Time enough at last

Yo (colour photograph)
Yo (colour photograph) by Paul Politis (2021)

Yo (colour photograph)

The other day, I picked up my copy of Art & Fear and started reading at a random page. It’s one of those books where you can do that. I hadn’t read it in quite a while and reading it again gave me an even deeper appreciation for its insights. I was struck by passages I’d previously underlined and, revealingly, quite a few that I hadn’t. Five years on from first reading it I bring a deeper experience to my understanding, and different perspectives.

“Making art now means working in the face of uncertainty; it means living with doubt and contradiction doing something no one much cares whether you do, and for which there may be neither audience nor reward. Making the work you want to make means setting aside these doubts so that you may see clearly what you have done, and thereby see where to go next. Making the work you want to make means finding nourishment within the work itself.”
— David Bayles and Ted Orland, Art & Fear

“The function of the overwhelming majority of your artwork is simply to teach you how to make the small fraction of your artwork that soars. One of the basic and difficult lessons every artist must learn is that even the failed pieces are essential. X-rays of famous paintings reveal that even master artists sometimes made basic mid-course corrections (or deleted really dumb mistakes) by overpainting the still-wet canvas. The point is that you learn how to make your work by making your work, and a great many of the pieces you make along the way will never stand out as finished art. The best you can do is make art you care about — and lots of it!”
— David Bayles and Ted Orland, Art & Fear

“In large measure becoming an artist consists of learning to accept yourself, which makes your work personal, and in following your own voice, which makes your work distinctive.”
— David Bayles and Ted Orland, Art & Fear

* * * * *

It’s May 2021 and I’m walking leisurely past the shops that line the streets in this part of the city in which I live. It’s a Sunday, and this is a time of another (final?) COVID lockdown, so most of these places — the ones not trading in anything deemed “essential” — are closed by government decree. There are people walking about, but nowhere near as many pre-pandemic. I’ve grown accustomed to wandering these near-deserted streets with my camera over the past fourteen months, I can’t truly recall how bustling they were in normal times, and I’ll miss them when they’re fully past. I remember fantasizing on occasion in pre-COVID times about deserted city streets, like in that old Twilight Zone episode. No distractions to my communion. Fate was cruel and unjust to Henry Bemis in the end, as it sometimes is. He had also been given something, a particular intensity, that was denied to the others. I arrive at no conclusions, only observations.
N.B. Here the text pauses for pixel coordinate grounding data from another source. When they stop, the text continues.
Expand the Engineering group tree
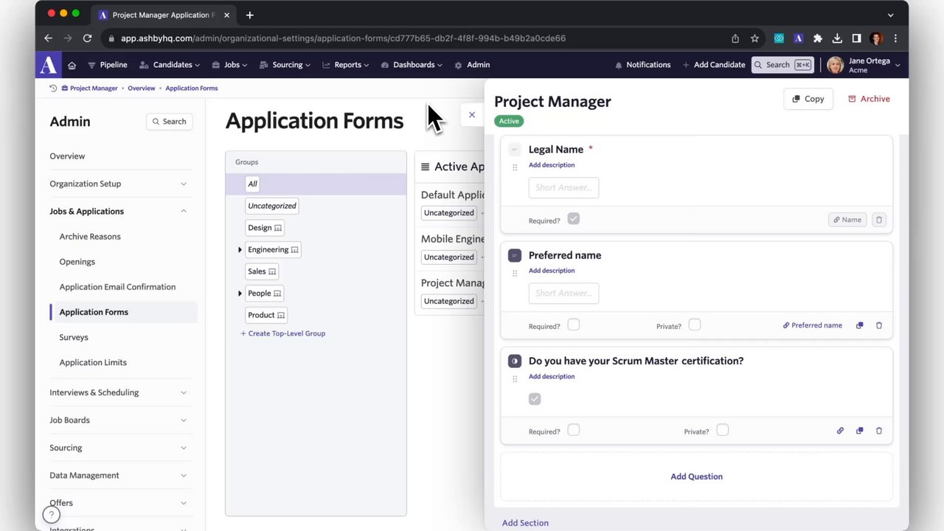Viewport: 944px width, 531px height. point(240,250)
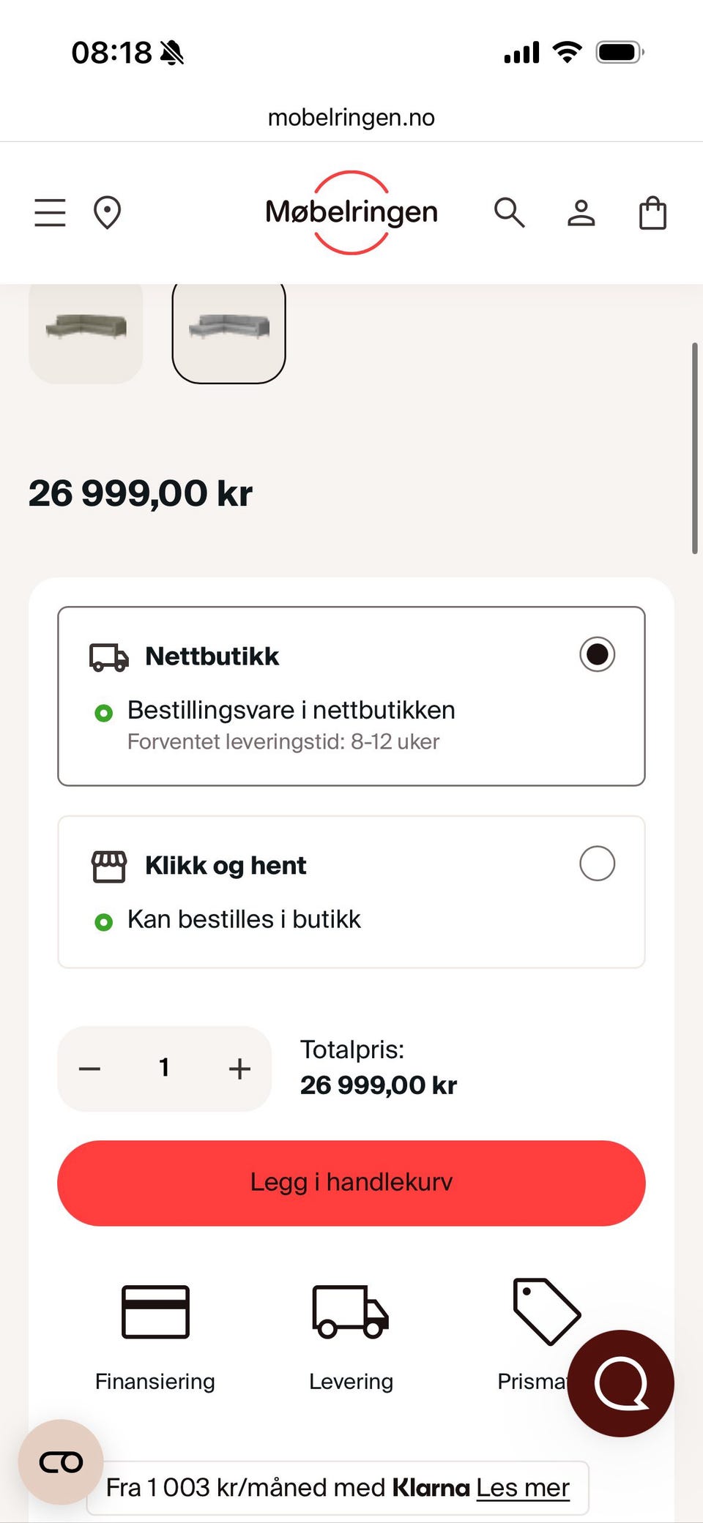Open the shopping bag cart icon
This screenshot has height=1523, width=703.
coord(652,213)
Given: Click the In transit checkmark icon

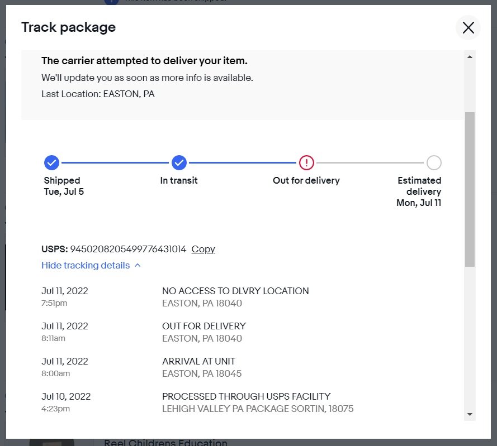Looking at the screenshot, I should pos(179,163).
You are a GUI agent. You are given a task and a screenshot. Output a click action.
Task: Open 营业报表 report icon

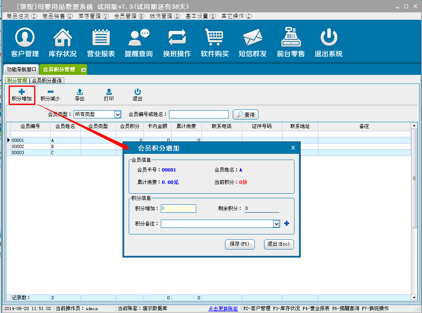(x=101, y=42)
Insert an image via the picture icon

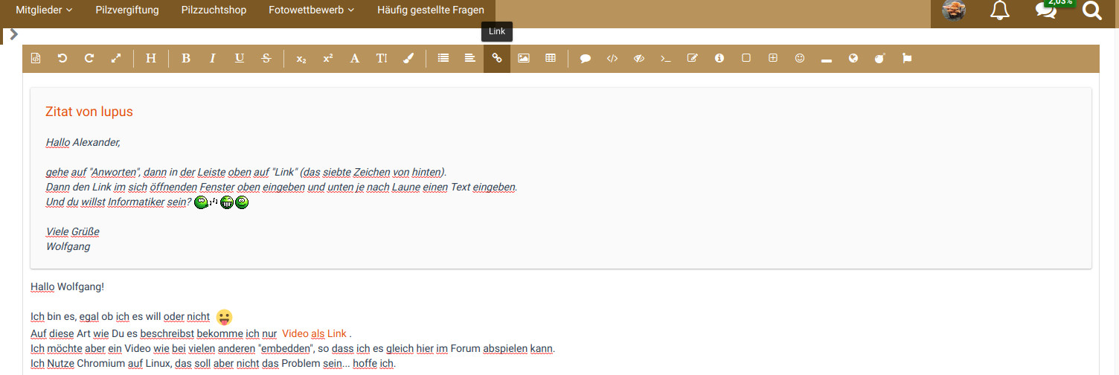524,58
I’m walking, and I’m in a relaxed mood — a marked contrast to the persistent low-level fight or flight that I generally feel in a city — and I’m simultaneously taking in some of the small details that one would normally walk past without noticing while also registering larger views of the chaotic urban landscape before me. This is the state of mind that I covet; receptive, not anticipating. Just a calm awareness and curiosity, without demands. It’s times like these that I strive for with my camera, the respite of the quieted mind. Attuned to those subtle flickers of interest that spark inside me that are so easily extinguished by anxiety or worry and the relentless monologue. For the moment, I’m free to explore my curiosity and playfulness, to be open to irony and humour and beauty and metaphor. Squalor, too.
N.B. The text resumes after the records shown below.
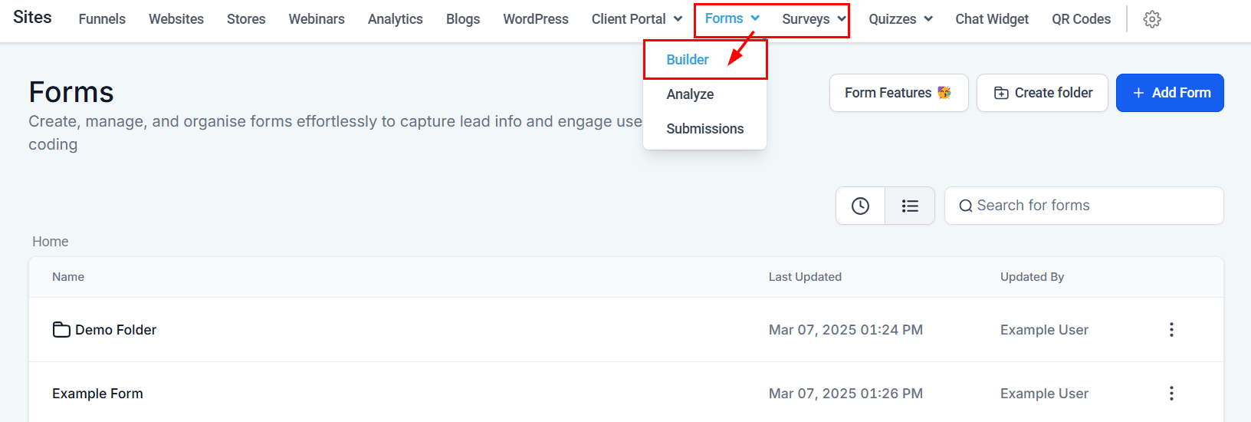
Task: Expand the Surveys dropdown
Action: [x=813, y=19]
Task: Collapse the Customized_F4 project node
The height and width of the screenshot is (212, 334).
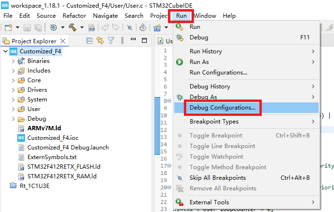Action: pos(5,51)
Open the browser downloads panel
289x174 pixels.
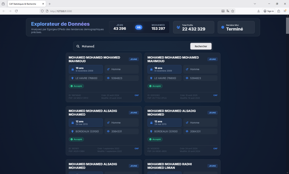click(259, 11)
I stop to take photos of reflections in the glass of a shop door, playing with the shapes and the text, the reflections of the passers-by and my own reflection. A young couple holding take-out coffee cups walk briskly past, down this very same street, through this very same city, toward their own concerns.

Seconds, minutes, hours — they crawl by on hands and knees for Mr. Henry Bemis, who looks for a spark in the ashes of a dead world.

Henry found that spark and it burned a short time for him.